§ AIM OF THE TASK
Rewrite all of the material below, requests included, and shift each answer coordinate by adding 111 to every one of its numbers. Leave all other numbers unchanged.

§ RECORDS SUPPLIED
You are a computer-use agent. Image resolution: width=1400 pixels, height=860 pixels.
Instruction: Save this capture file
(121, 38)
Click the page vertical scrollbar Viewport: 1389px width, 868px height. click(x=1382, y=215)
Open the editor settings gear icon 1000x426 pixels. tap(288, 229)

§ REPLY
You are a computer-use agent. Image resolution: width=1400 pixels, height=860 pixels.
Instruction: Save this capture file
(232, 149)
Click the page vertical scrollbar Viewport: 1389px width, 868px height. click(x=1493, y=326)
Open the editor settings gear icon 1000x426 pixels. tap(399, 340)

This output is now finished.